The cost of living forces people to look for additional sources of income
Workers are looking for new jobs, asking for extra shifts or jostling to make ends meet as day-to-day expenses take up more of their paycheck. A new study from Qualtrics claims that 77% of workers say it’s harder to pay living expenses than a year ago. In the UK, inflation recently topped 10% for the second time this year amid soaring food prices. Compounding the impact of the cost of living, many work-related expenses that were relieved by remote working, such as travel expenses and full-time childcare, are returning as a growing number people return to the office.
Rising costs are changing the employment landscape, and workers are taking steps to improve their financial situation by reducing expenses, increasing income, or both. Almost one in four (23%) working adults have reduced their expenses by moving to an area with a lower cost of living, or are considering doing so.

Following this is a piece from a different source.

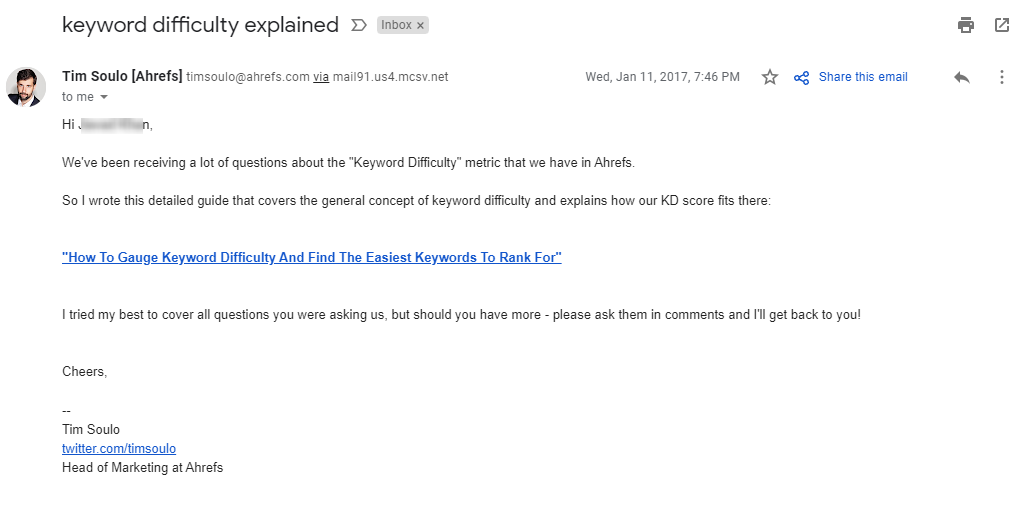The width and height of the screenshot is (1020, 506).
Task: Open the email in a new window
Action: coord(1001,26)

In an effort to increase their take home pay, 77% of employees see the possibility of working overtime or extra shifts. Outside of their current job, 35% have looked for jobs with higher salaries and 34% of workers have looked for a second job. A further 15% of people are considering looking for a second job, meaning almost half of working Brits have considered taking on multiple jobs to pay for living expenses.
“It’s no surprise that financial concerns are a priority for the vast majority of employees,” said Sarah Marrs, Qualtrics director, EX Product Science. “It is therefore essential that business leaders ensure that they understand the role they can play in helping to alleviate some of these concerns. This will demonstrate that they care about the well-being of their employees, retaining them despite ongoing retention challenges.
Parents are feeling the pressure even more – 82% of working parents say their pay is not keeping up with costs as well as it did a year ago. Nearly half say they have looked for a new (44%) or second (44%) job. Parents are also almost twice as likely to have moved to less expensive cities than employees without children.